2.2 Twin support vector regression (TSVR) formulation

Motivated by the work of TWSVM [8], a new regressor called twin support vector regression (TSVR) was proposed in [20] wherein two non-parallel functions are determined as estimators for the ɛ-insensitive down- and up-bounds of the unknown regression function. However, as opposed to solving a single QPP with 2m number of constraints where m is the number of input examples, TSVR formulation leads to solving a pair of QPPs each having m number of linear constraints.

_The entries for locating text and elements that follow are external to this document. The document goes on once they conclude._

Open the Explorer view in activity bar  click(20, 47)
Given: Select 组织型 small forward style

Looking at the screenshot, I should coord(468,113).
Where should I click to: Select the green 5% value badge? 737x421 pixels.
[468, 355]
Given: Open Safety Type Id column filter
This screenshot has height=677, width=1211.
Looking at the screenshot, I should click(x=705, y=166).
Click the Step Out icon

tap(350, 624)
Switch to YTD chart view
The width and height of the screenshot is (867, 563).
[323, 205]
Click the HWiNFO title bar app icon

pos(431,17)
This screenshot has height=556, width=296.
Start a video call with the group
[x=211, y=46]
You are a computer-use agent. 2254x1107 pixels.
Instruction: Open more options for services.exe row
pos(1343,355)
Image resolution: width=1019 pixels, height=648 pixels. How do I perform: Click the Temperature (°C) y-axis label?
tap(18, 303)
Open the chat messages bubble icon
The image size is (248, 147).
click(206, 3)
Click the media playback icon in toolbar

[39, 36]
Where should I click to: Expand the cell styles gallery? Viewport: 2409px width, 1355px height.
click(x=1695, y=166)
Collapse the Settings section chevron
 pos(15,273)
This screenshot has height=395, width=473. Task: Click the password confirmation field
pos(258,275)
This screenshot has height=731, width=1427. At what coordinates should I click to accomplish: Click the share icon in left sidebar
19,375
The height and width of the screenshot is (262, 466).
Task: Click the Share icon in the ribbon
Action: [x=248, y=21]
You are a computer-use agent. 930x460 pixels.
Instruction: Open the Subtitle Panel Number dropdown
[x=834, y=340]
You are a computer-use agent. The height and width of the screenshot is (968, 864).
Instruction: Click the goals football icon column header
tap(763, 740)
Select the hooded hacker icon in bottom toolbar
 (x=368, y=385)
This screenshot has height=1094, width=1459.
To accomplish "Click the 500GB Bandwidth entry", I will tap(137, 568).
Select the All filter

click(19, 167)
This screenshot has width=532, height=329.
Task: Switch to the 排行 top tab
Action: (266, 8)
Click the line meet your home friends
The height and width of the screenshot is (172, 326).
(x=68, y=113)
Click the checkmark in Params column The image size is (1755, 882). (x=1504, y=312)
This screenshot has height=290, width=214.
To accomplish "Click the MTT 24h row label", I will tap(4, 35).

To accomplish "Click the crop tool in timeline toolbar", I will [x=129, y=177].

Assume that the down- and up-bound regressors of TSVR in the input space are expressed as: for any \( x \in R^{n} , \)

$$ f_{1} (x) = w_{1}^{t} x + b_{1} \quad {\text{and}}\quad f_{2} (x) = w_{2}^{t} x + b_{2} $$
(1)

respectively, where \( w_{1} ,w_{2} \in R^{n} \) and \( b_{1} ,b_{2} \in R \) are unknowns. The linear TSVR formulation leads to determining the regressors (1) as the solutions of the following pair of QPPs defined by [20]:

$$ \mathop {\min }\limits_{{(w_{1} ,b_{1} ,\xi_{1} ) \in R^{n + 1 + m} }} \,\frac{1}{2}||y - \varepsilon_{1} e - (Aw_{1} + b_{1} e)||^{2} + C_{1} e^{t} \xi_{1} $$

subject to

$$ y - (Aw_{1} + b_{1} e) \ge \varepsilon_{1} e - \xi_{1} ,\,\xi_{1} \ge 0 $$
(2)

and

$$ \mathop {\min }\limits_{{(w_{2} ,b_{2} ,\xi_{2} ) \in R^{n + 1 + m} }} \,\frac{1}{2}||y + \varepsilon_{2} e - (Aw_{2} + b_{2} e)||^{2} + C_{2} e^{t} \xi_{2} $$

subject to

$$ (Aw_{2} + b_{2} e) - y \ge \varepsilon_{2} e - \xi_{2} ,\,\xi_{2} \ge 0 $$
(3)

respectively, where C 1, C 2 > 0; ɛ 1, ɛ 2 > 0 are input parameters and \( \xi_{1} ,\xi_{2} \) are vectors of slack variables in R m. Now using the down- and up-bound regressors, the end regression function f: R n → R is taken as

$$ f(x) = \frac{1}{2}(f_{1} (x) + f_{2} (x))\quad {\text{for}}\,{\text{all}}\quad x \in R^{n} . $$
(4)

By considering the Lagrangian functions for the problems (2), (3) and using the KKT necessary and sufficient optimal conditions, one can obtain the pair of dual QPPs of TSVR as given below [20]:

$$ \mathop {\min }\limits_{{u_{1} \in R^{m} }} \,\frac{1}{2}u_{1}^{t} G(G^{t} G)^{ - 1} G^{t} u_{1} - (y - \varepsilon_{1} e)^{t} (G(G^{t} G)^{ - 1} G^{t} - I)u_{1} $$

subject to

$$ 0 \le u_{1} \le C_{1} e $$
(5)

and

$$ \mathop {\min }\limits_{{u_{2} \in R^{m} }} \,\frac{1}{2}u_{2}^{t} G(G^{t} G)^{ - 1} G^{t} u_{2} - (y + \varepsilon_{2} e)^{t} (I - G(G^{t} G)^{ - 1} G^{t} )u_{2} $$

subject to

$$ 0 \le u_{2} \le C_{2} e $$
(6)

respectively, satisfying

$$ \left[ {\begin{array}{*{20}c} {w_{1} } \\ {b_{1} } \\ \end{array} } \right] = (G^{t} G)^{ - 1} G^{t} (y - \varepsilon_{1} e - u_{1} )\quad {\text{and}}\quad \left[ {\begin{array}{*{20}c} {w_{2} } \\ {b_{2} } \\ \end{array} } \right] = (G^{t} G)^{ - 1} G^{t} (y + \varepsilon_{2} e + u_{2} ), $$
(7)

where u 1u 2 are Lagrange multipliers and \( G = \left[ {\begin{array}{*{20}c} A & e \\ \end{array} } \right] \) is an augmented matrix.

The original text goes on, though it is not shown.